_EXERCISE_: Across the listing below, how many lines hold "will"? Reply with the number by itself.

THE DATA START

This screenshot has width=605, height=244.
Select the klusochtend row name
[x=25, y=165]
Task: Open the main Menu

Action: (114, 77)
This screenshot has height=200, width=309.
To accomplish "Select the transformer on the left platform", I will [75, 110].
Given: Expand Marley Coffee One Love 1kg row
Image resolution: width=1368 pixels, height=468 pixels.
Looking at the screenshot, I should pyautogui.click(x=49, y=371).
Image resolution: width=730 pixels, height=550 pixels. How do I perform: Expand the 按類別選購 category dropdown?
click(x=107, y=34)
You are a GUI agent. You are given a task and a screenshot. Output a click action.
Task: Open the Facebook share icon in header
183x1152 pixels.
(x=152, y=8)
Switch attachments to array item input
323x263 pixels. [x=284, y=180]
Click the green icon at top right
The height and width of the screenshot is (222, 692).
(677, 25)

THE DATA END
THE DATA START

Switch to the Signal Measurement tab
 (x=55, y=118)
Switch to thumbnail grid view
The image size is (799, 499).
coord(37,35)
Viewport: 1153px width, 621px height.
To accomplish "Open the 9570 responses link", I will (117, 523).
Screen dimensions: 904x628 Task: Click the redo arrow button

THE DATA END

_OUTPUT_: 2